BEGIN Records for the exercise

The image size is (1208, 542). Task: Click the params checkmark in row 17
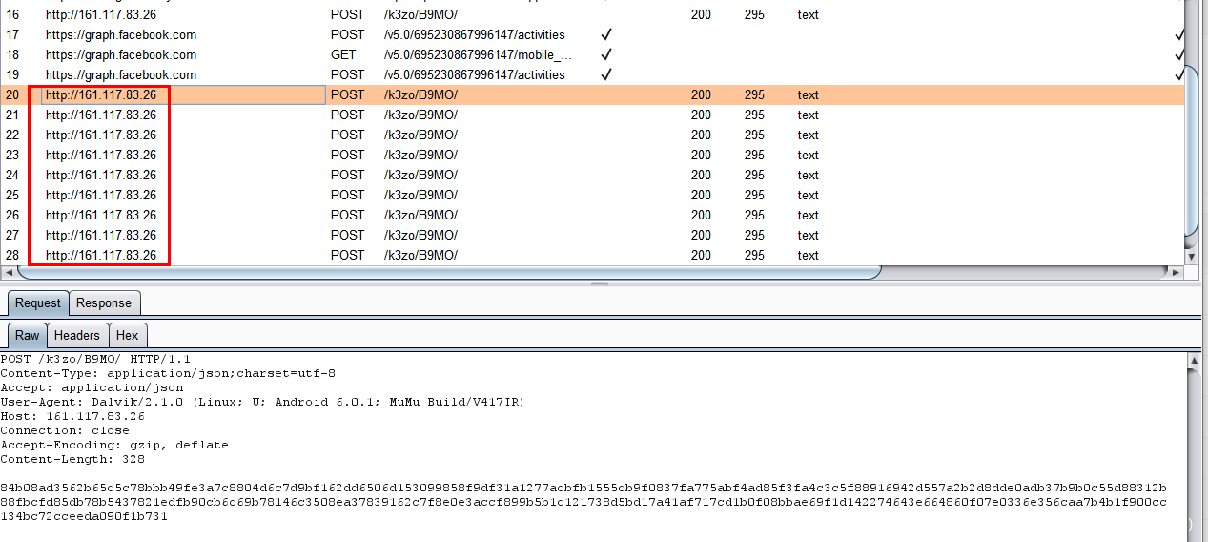605,34
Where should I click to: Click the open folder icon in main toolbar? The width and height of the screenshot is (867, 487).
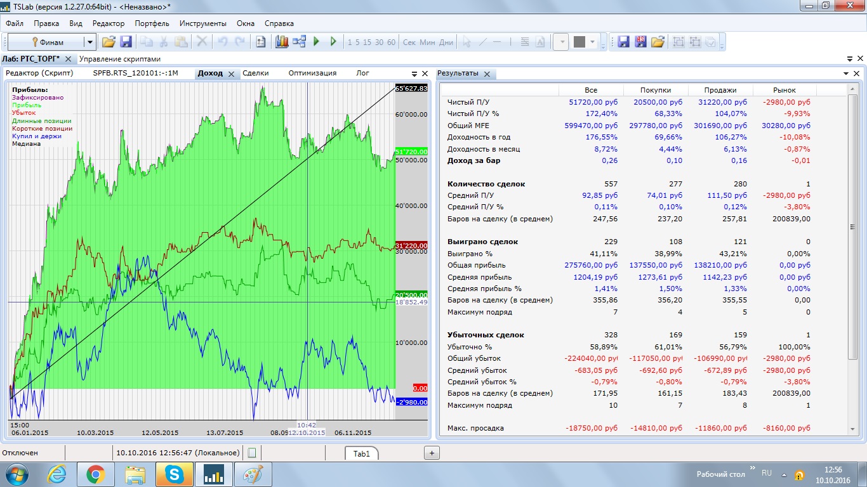coord(109,42)
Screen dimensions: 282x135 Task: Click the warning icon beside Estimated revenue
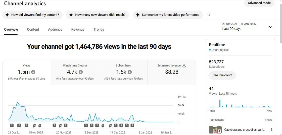tap(184, 66)
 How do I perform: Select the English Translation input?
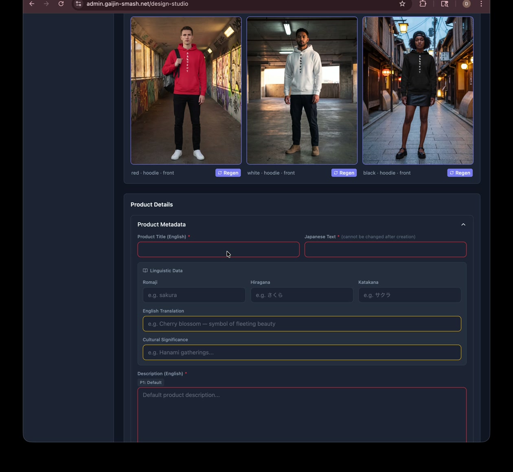[302, 323]
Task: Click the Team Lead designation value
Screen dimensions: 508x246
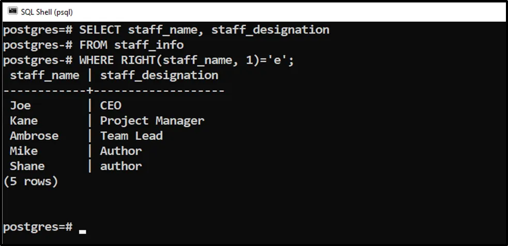Action: (131, 136)
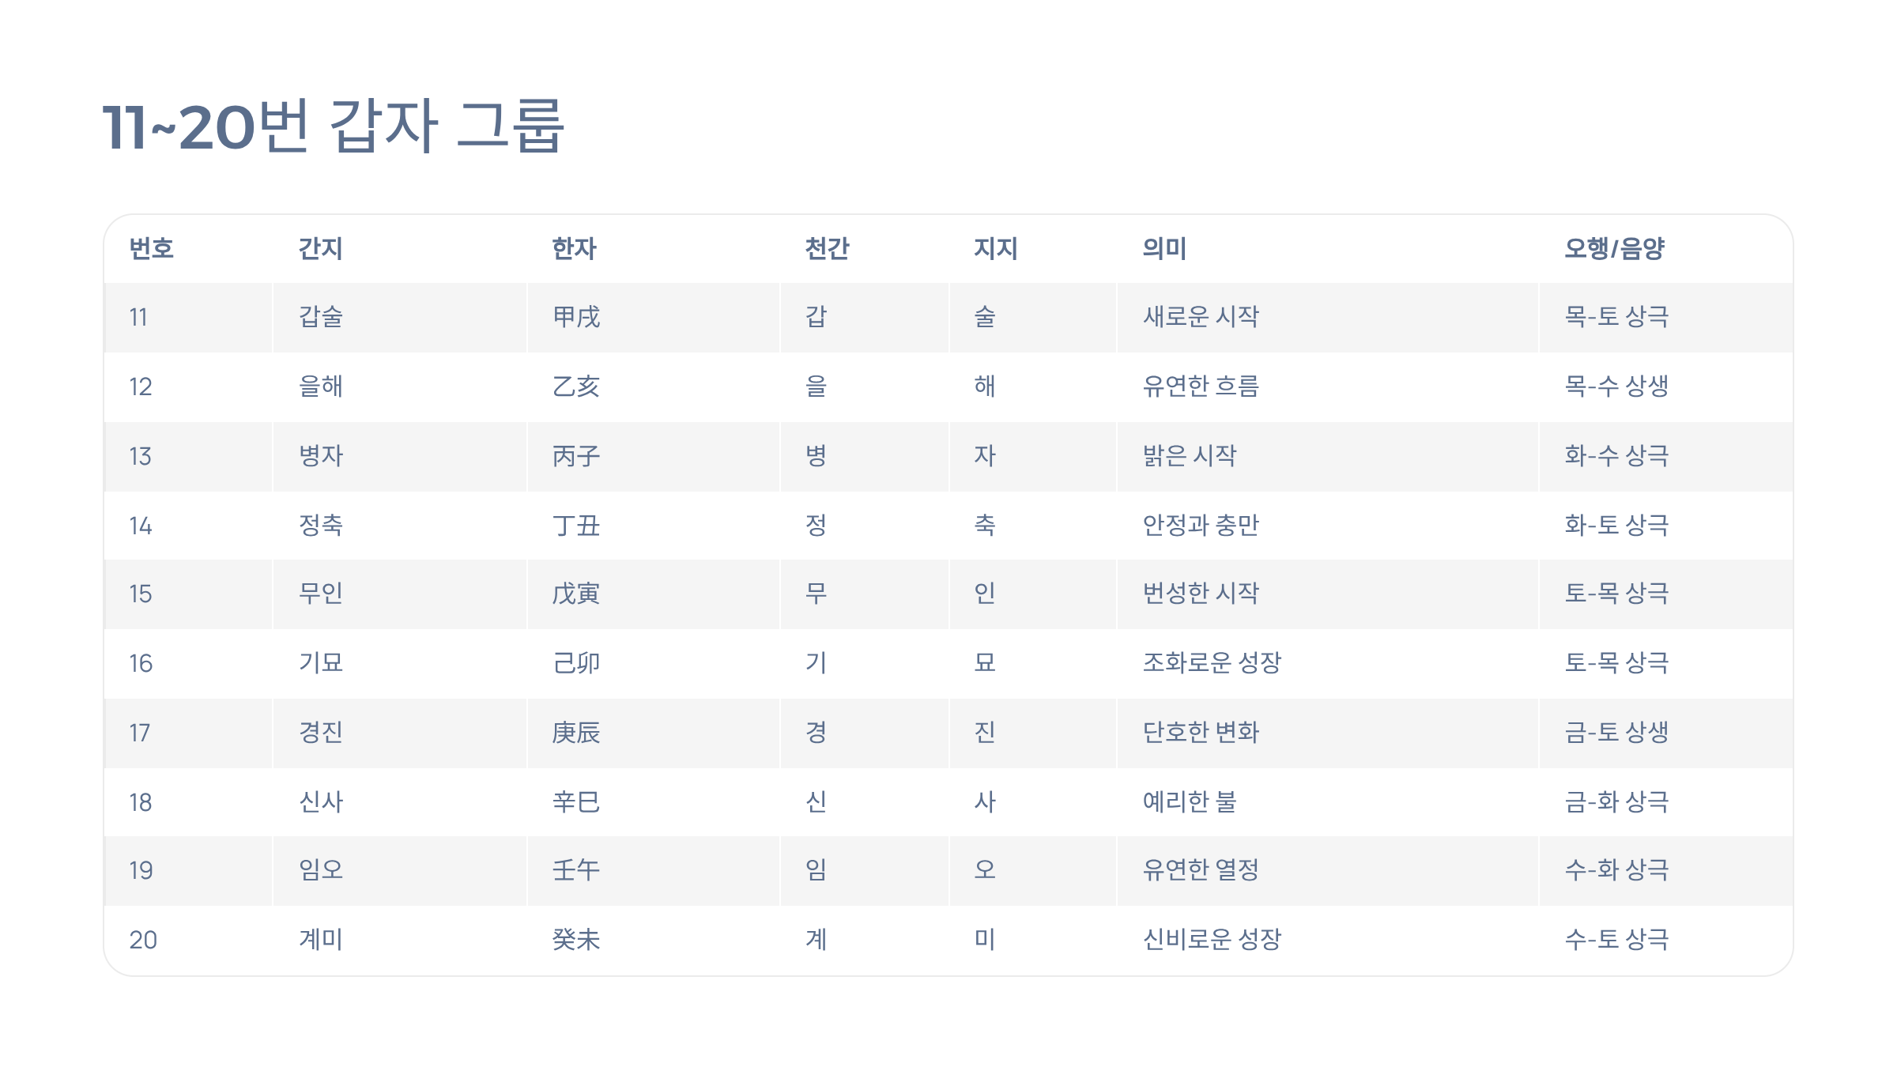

END Records for the exercise

What needs to be done: In your copy of the listing above, every line must match exactly and no picture may appear.

Answer space:
The image size is (1208, 542). Task: Click the params checkmark in row 17
605,34
Where should I click to: Click the open folder icon in main toolbar? The width and height of the screenshot is (867, 487).
coord(109,42)
Screen dimensions: 282x135 Task: Click the warning icon beside Estimated revenue
tap(184, 66)
 How do I perform: Select the English Translation input?
[302, 323]
Task: Click the Team Lead designation value
Screen dimensions: 508x246
Action: (131, 136)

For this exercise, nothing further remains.